CHP değişmek istiyorsa en başta bu konuda bir değişiklik yapmalıdır. Burada şuna da değinmek durumundayım, CHP eğer değişim arzusundaysa en başta Genel Başkanı’nın üslubunu sorgulamakla yapmalıdır. CHP Genel Başkanı bana bir mektup gönderiyor, gönderdiği mektubu da öbür taraftan basına veriyor. Sayın Başbakan; diye başlayan, Saygılarımla, diye biten bir mektup. Ancak neymiş orayla ilgili neden bir müfettiş göndermemişim, aynı şekilde Elazığ‘la ilgili bir iddia var burada, CHP Genel Başkanı çaresiz kaldıkça Kayseri iddialarına sarılıyor, Elazığ iddialarına sarılıyor oralardan bir şeyler çıkartmaya çalışıyor. CHP Genel Başkanı’nın bir kez daha yanıltıldığını, yani çaktığını hemen orada ispat ettik. İddialarından dolayı özür dilemesi gereken CHP Genel Başkanı Kayseri meselesine sarılıyor ama karşılıksız çekle maruf yapan kişiyi milletvekili yapmaktan da çekinmiyor. İki katlı binaya 9 katlı dediler yalan çıktı, ne kadar iddia ortaya atmışlarsa hepsi yalan ve iftira çıktı, ben buradan açık açık söylüyorum sen bu Kayseri meselesinde çok kötü çaktın, sen Kayseri meselesini artık yargıya bırak ta, yamyamları doyuramıyoruz diyen kendi Belediye Başkanı’nın ifadelerine bak. Zorla güzellik olmuyor, Başkan demekle başkan olunmuyor, Kongre’den çıkmakla da lider olunmuyor. Bununla kalmayacak yine devam ettirecek çünkü sermaye yok.
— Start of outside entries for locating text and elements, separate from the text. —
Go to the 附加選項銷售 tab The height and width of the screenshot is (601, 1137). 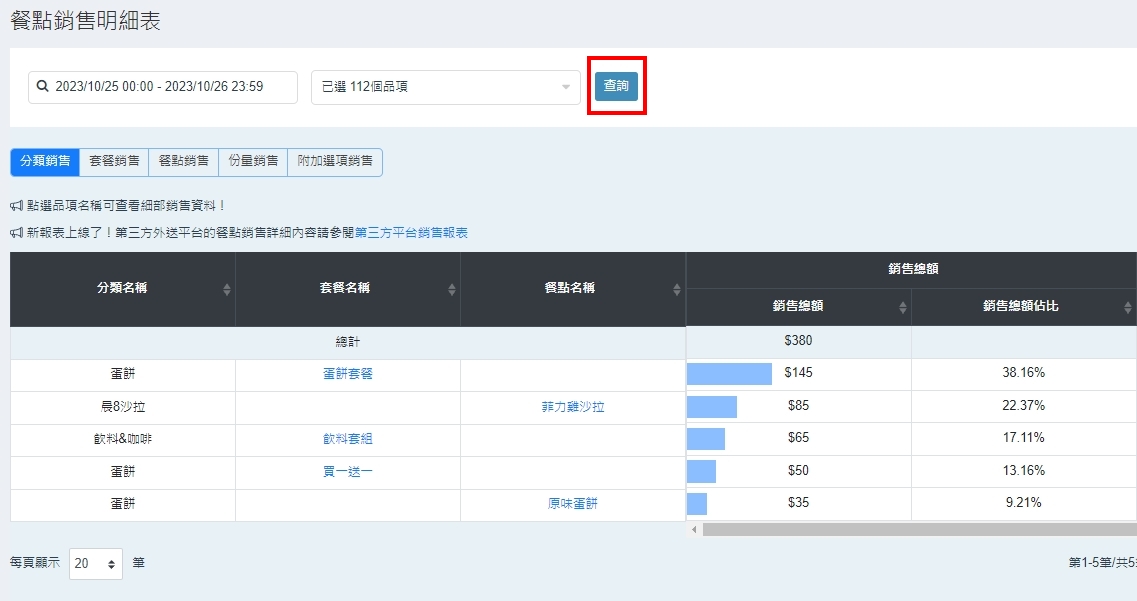click(x=335, y=161)
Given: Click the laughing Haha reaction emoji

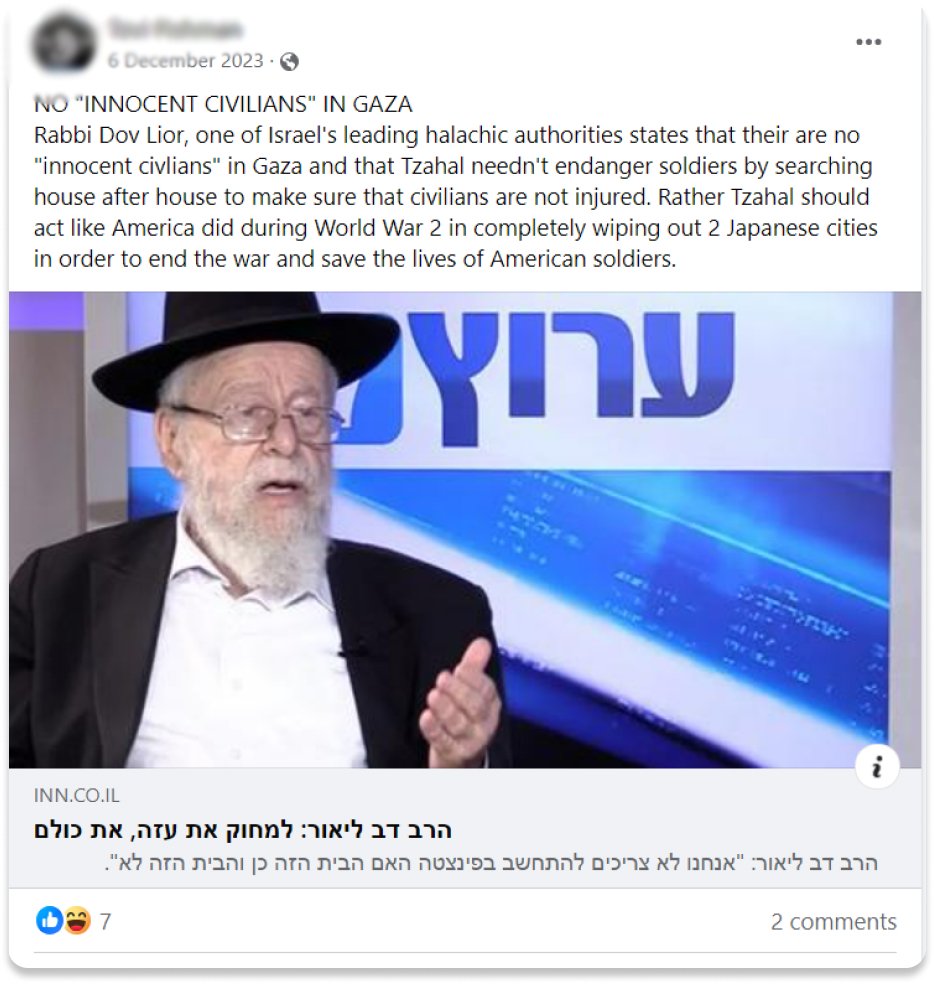Looking at the screenshot, I should click(77, 921).
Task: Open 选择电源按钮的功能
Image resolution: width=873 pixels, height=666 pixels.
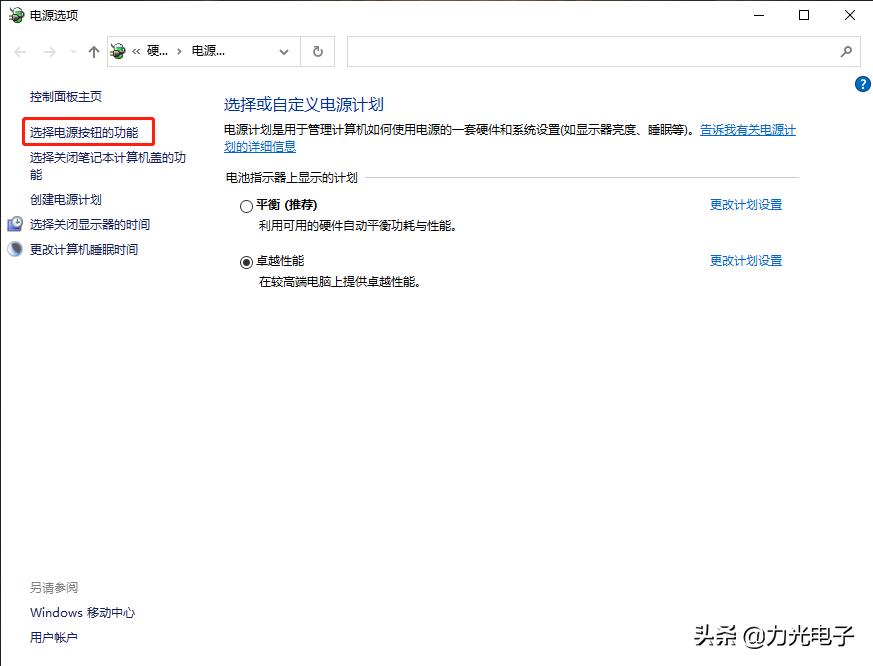Action: (x=85, y=131)
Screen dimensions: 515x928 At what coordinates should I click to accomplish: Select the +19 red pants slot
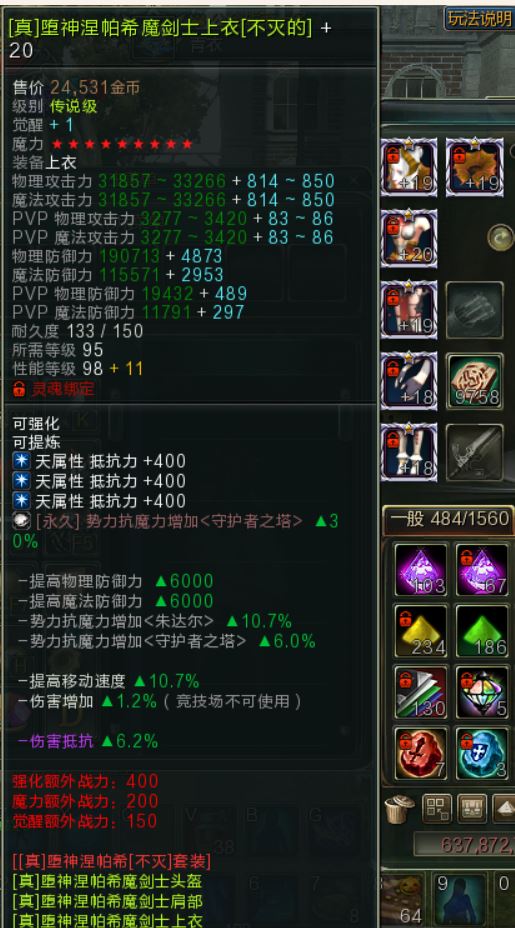[x=409, y=310]
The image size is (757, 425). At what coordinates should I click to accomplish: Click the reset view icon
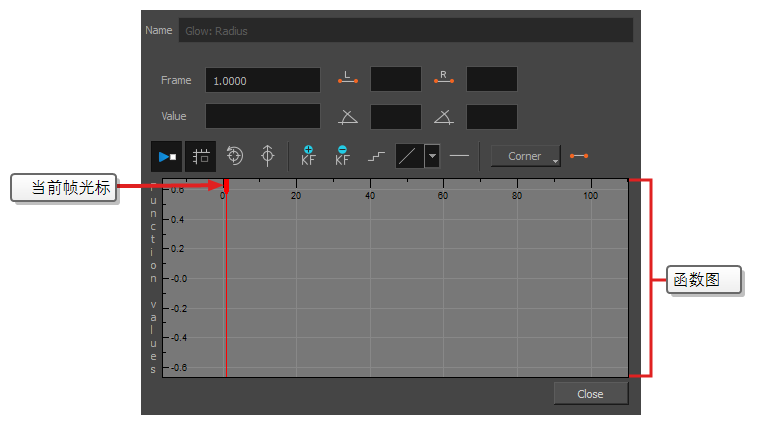point(235,156)
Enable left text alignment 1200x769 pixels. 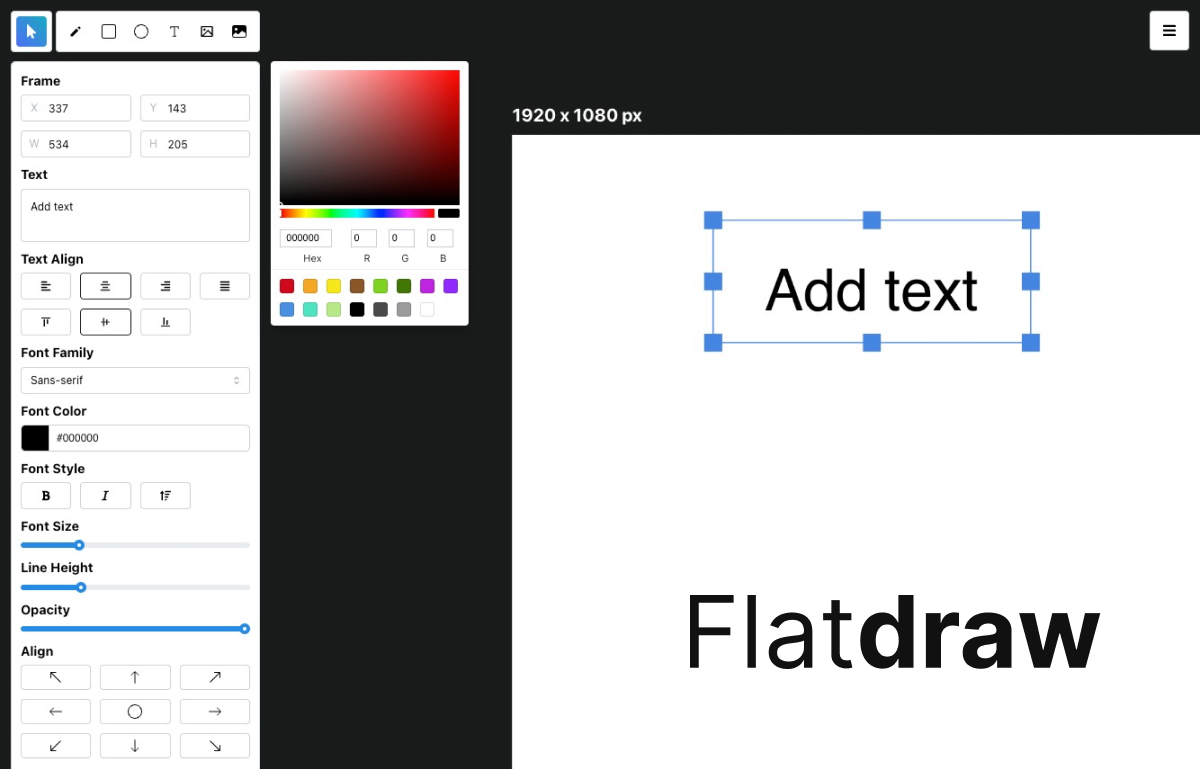(x=45, y=285)
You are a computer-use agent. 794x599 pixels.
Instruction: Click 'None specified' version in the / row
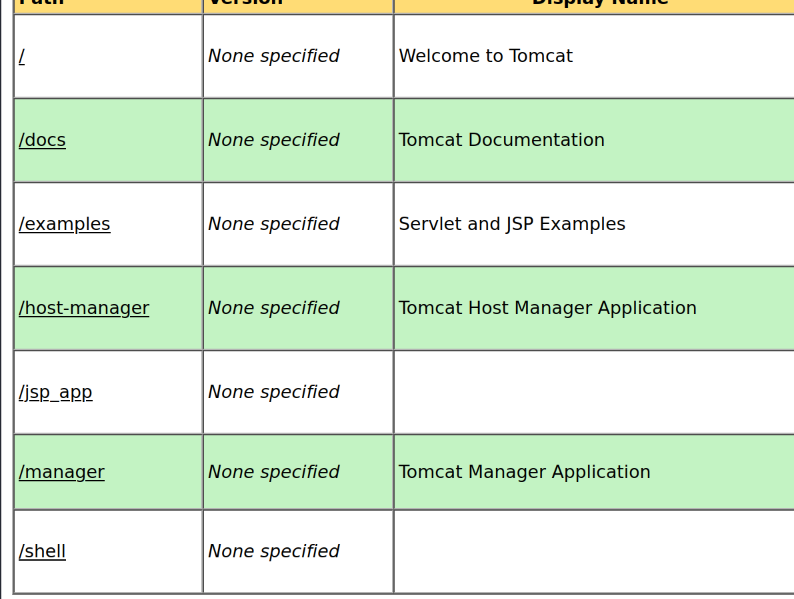(x=273, y=57)
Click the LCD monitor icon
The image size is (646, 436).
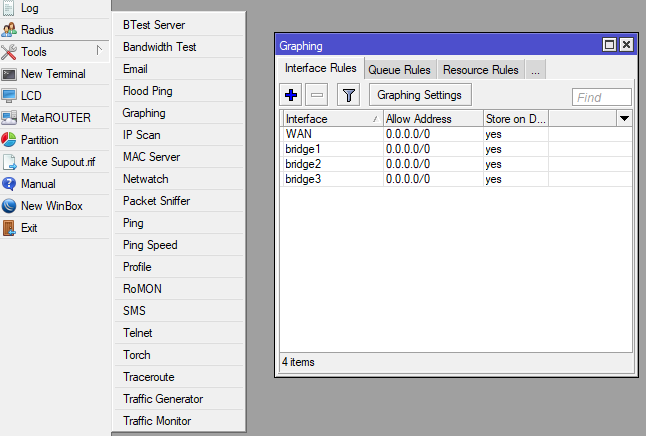pyautogui.click(x=10, y=96)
Bugün grup toplantımızın ardından Almanya‘ya hareket ediyoruz, Almanya‘da önemli bir yıl dönümünün etkinliklerine katılacağız. Bundan tam 50 yıl önce Türkiye ile Almanya arasında bir işgücü imzalandı, 2. Dünya Savaşı sonrası neredeyse adeta yıkılmış Almanya‘yı yeniden ayağa kaldırmak için vatandaşlarımız oraya gittiler. Misafir işçilerimiz oraya yerleşerek neredeyse 4. nesle ulaştı, acıyla, hasretle, gurbetle yoğrulmuş 50 yıl işçilerimiz için gerçekten zor geçti. Emekleri ile bulundukları ülkelerin imarına yardım eden gurbetçilerimiz, ayrımcılığa maruz kaldılar. Düzenlenen etkinlikler bu konuda bir fırsata da dönüştü. Bugün akşam biz bu konuda düzenlenen bir sempozyuma katılacağız, yarın da Dışişleri Bakanı tarafından düzenlenen bir konferansta Sayın Merkel ile bir konuşma yapacağız. Başta terör ve vatandaşlarımızın sorunları olmak üzere bir toplantı da yapacağız. Oradan Fransa‘ya geçeceğiz G-20 zirvesi toplanıyor, küresel ekonomiye ilişkin önemli kararların alındığı bu zirvede Türkiye olarak katılımcılara aktarma fırsatımız olacak. G-20 zirvesinde liderlerle başbaşa görüşmelerimiz olacak, iş zirvesi oturumunun başkanlığını da bizzat yapacağım. UNESCO Filistin‘i üye olarak kaydetti, 107 ülkenin ‘evet’ oyuyla ve 14 ülkenin ‘hayır’ oyuyla ve yanılmıyorsam 54 ülkenin çekimser kalmasıyla bu iş bu şekilde neticelendi. Bundan sonra ki oylamalarda umuyorum ki bu kabulle gerçekleşir ve Filistin‘i görmek istediğimiz yerlerde görürüz. Dün bir hak teslim edildi aslında, Filistin UNESCO’da saygın bir üye olarak yer aldı. UNESCO üyeliğinin ve bununla birlikte başlayan yeni sürecin Filistinli kardeşlerimize, Filistin‘e hayırlı olmasını diliyor, kendilerini kutluyorum.